AVAILABLE RECORDS Start Marker
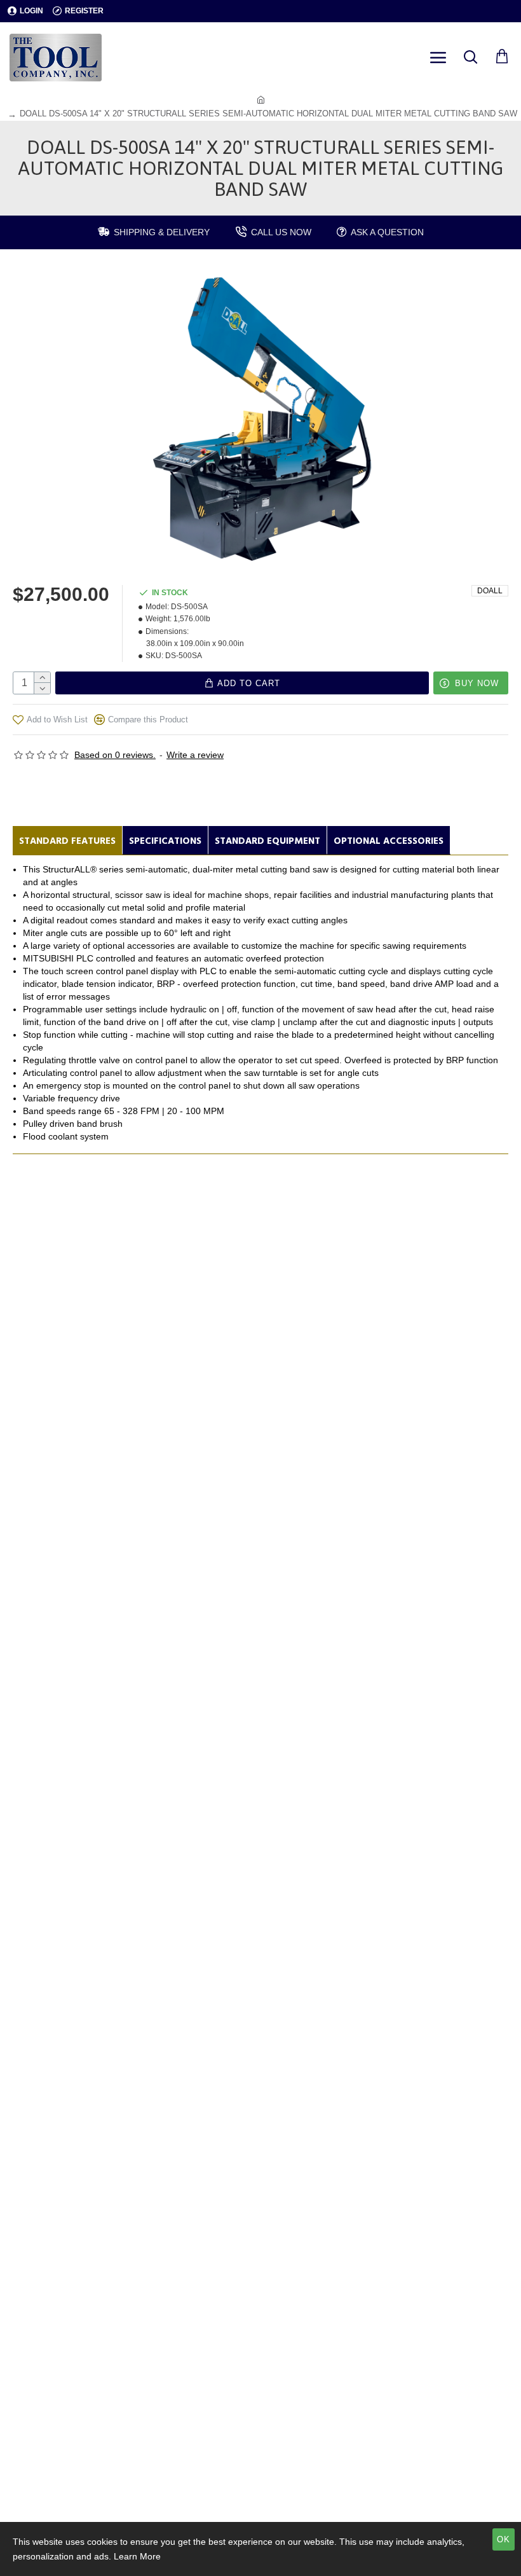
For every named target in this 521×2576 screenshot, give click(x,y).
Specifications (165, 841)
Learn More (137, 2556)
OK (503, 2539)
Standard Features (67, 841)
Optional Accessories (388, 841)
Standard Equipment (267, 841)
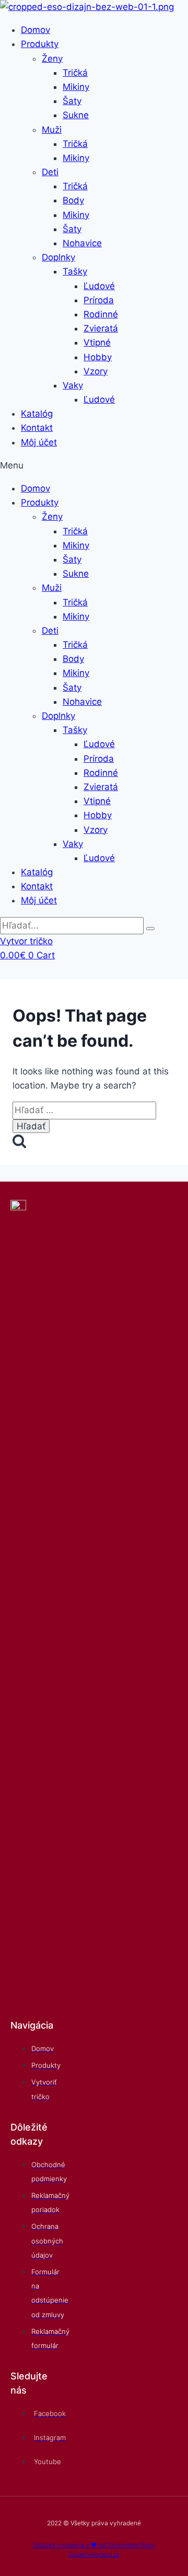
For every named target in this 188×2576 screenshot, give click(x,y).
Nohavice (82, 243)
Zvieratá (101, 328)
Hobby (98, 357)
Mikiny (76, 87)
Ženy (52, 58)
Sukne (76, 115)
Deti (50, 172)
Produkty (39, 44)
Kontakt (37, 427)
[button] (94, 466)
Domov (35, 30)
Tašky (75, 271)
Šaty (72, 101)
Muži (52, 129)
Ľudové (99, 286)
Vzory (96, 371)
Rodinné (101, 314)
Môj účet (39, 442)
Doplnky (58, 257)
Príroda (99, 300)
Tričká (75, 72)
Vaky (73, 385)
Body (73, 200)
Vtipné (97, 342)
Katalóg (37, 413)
AVAILABLE RECORDS End Marker
AVAILABLE RECORDS Start Marker
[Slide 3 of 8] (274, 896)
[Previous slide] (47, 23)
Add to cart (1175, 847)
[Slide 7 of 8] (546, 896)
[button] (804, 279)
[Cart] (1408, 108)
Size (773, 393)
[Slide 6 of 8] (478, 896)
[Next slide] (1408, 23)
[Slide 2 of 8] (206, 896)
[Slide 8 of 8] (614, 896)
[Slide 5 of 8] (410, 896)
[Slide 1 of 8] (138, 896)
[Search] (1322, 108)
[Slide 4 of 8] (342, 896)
AVAILABLE RECORDS End Marker
■ **WORK TO COMPLETE**: Take the material above and output only the lines from the one that contains "For every named target in this 521×2576" through the one that contains "Doplnky (58, 257)", ends included and images left out.

■ **RESPONSE AREA**:
For every named target in this 521×2576 screenshot, give click(x,y).
Specifications (165, 841)
Learn More (137, 2556)
OK (503, 2539)
Standard Features (67, 841)
Optional Accessories (388, 841)
Standard Equipment (267, 841)
For every named target in this 188×2576 screenshot, give click(x,y).
Nohavice (82, 243)
Zvieratá (101, 328)
Hobby (98, 357)
Mikiny (76, 87)
Ženy (52, 58)
Sukne (76, 115)
Deti (50, 172)
Produkty (39, 44)
Kontakt (37, 427)
[button] (94, 466)
Domov (35, 30)
Tašky (75, 271)
Šaty (72, 101)
Muži (52, 129)
Ľudové (99, 286)
Vzory (96, 371)
Rodinné (101, 314)
Môj účet (39, 442)
Doplnky (58, 257)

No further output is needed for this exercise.